Die Folgen wären verheerend für den Generationenvertrag und den Sozialstaat: Heute müssen Kinder für Eltern in Pflegeheimen zahlen: Das Gegenseitigkeitsprinzip würde ins Wanken geraten. Und es würde teuer werden: Bisher werden für das Studierenden-BAföG rund zwei Milliarden Euro im Jahr ausgegeben. Wenn alle 2,85 Millionen Studierenden 900 Euro im Monat vom Staat erhalten würden, wären das mal eben mehr als 30 Milliarden Euro im Jahr! Mehrausgaben in solcher Höhe könnten nur über Steuererhöhungen oder Pflegebeitragserhöhungen refinanziert werden.
These 1: Vom elternunabhängigen BAföG für alle profitieren vor allem diejenigen, deren Eltern schon genug Geld haben.
Stimmt, für die Hälfte der Studierenden. Denn: Sie kommen aus Elternhäusern, in denen beide Elternteile Akademiker/innen sind, und man kann durchaus diesen Elternhäusern auch überdurchschnittlich hohe Einkommen unterstellen. Warum also denen geben, die schon haben, nach dem Gießkannenprinzip?
Die Umstellung auf elternunabhängiges BAföG würde nicht mehr Chancengleichheit oder Bildungsgerechtigkeit bringen, sondern wäre vielmehr der Abschied vom Bedürftigkeitsprinzip: Es würde auch denen gegeben, die es nicht benötigen. Das kann kein Sozialstaat ernsthaft wollen. Wir dürfen nicht vergessen, dass Studierende in aller Regel nach ihrem Abschluss ein höheres (Lebenszeit-)Einkommen erzielen als alle anderen Berufsgruppen, und dass der Staat für ein Hochschulstudium gehörige Kosten hat.
These 2: Der bürokratische Aufwand eines BAföG-Antrags würde stark verringert werden.

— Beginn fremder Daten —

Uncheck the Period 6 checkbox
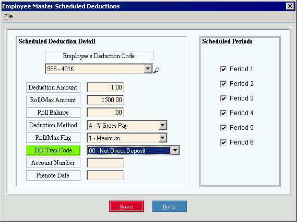The width and height of the screenshot is (297, 222). pos(223,142)
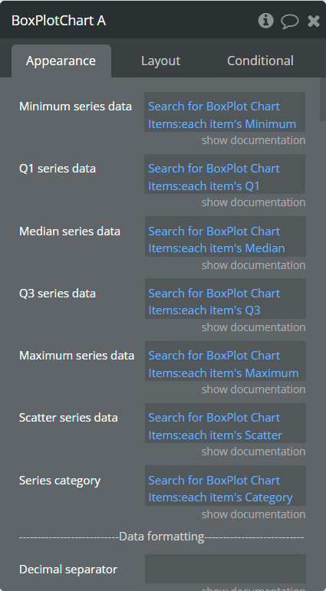Show documentation for Series category

click(x=254, y=514)
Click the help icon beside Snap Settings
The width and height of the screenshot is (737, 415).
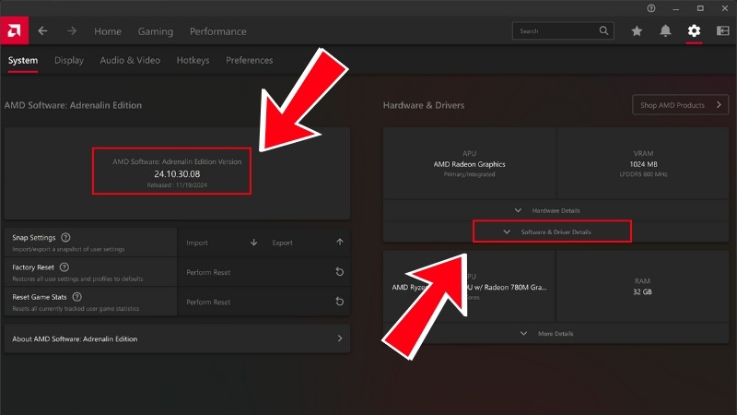click(65, 238)
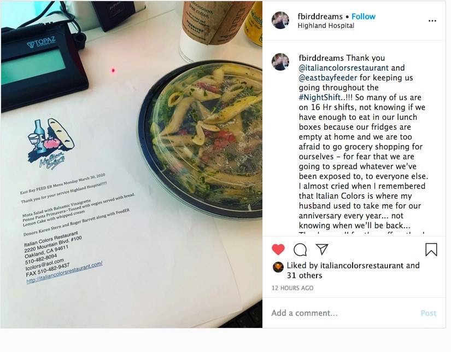Screen dimensions: 451x352
Task: Share post using the paper plane icon
Action: point(322,249)
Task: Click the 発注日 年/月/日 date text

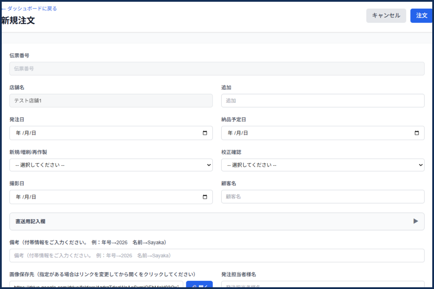Action: 26,133
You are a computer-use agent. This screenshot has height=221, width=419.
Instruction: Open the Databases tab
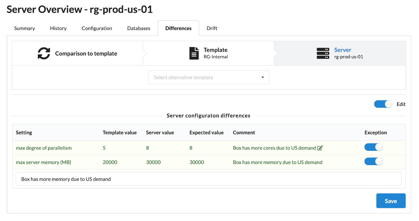click(x=139, y=28)
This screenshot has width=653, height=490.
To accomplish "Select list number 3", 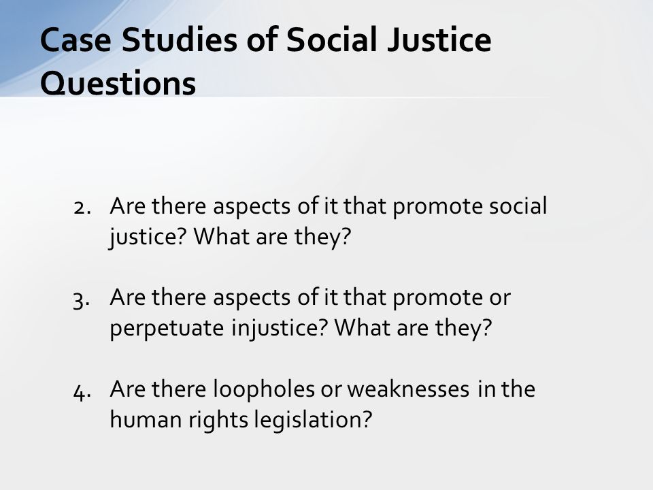I will (81, 300).
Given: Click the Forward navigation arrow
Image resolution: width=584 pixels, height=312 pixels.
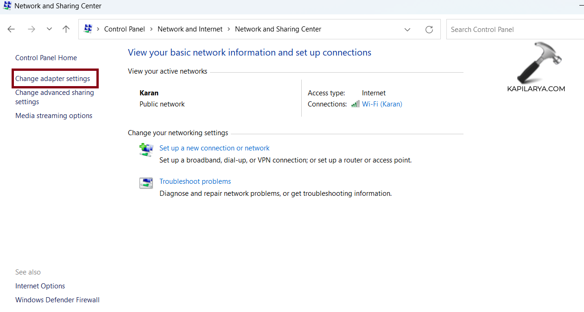Looking at the screenshot, I should click(32, 29).
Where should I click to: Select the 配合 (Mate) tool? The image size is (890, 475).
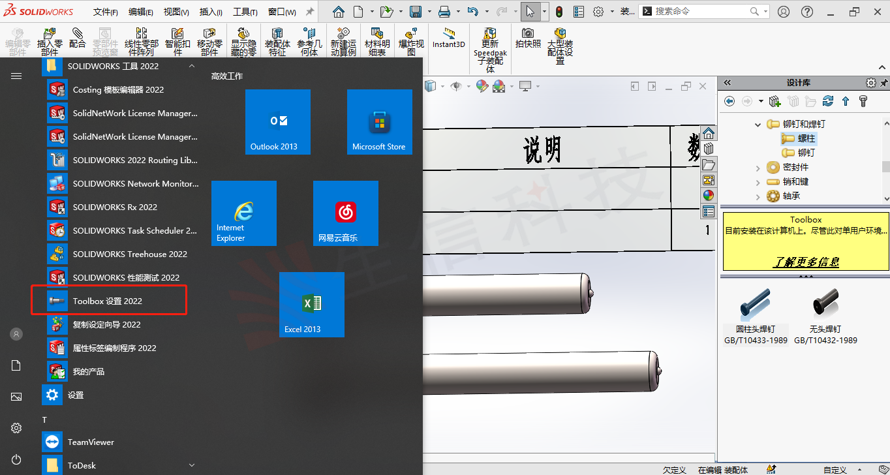coord(78,39)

Auch in einem neuen System eines elterunabhängigen BAföGs müssten die BAföG-Ämter der Studenten- und Studierendenwerke immer noch prüfen: Alter, Staatsangehörigkeit, Fachrichtungswechsel, BAföG-Leistungsnachweis, Förderungsdauer nur innerhalb der Regelstudienzeit und so weiter. Eine theoretisch mögliche Verwaltungsersparnis würde die enormen Mehrkosten – das 15-fache der derzeitigen Ausgaben – nur marginal mindern. Kurz: Wenn alle Studierenden BAföG erhielten, wäre das noch lange kein Bürokratieabbau, keine Verwaltungsvereinfachung. Diese These ist also rundweg falsch. Und ja, der BAföG-Antrag ist bürokratisch und zeitaufwändig. Aber wir dürfen nicht vergessen: Im derzeitigen System BAföG geht es um eine staatliche Sozialleistung. Es muss schon sauber geprüft werden, ob jemand darauf einen Anspruch hat oder nicht.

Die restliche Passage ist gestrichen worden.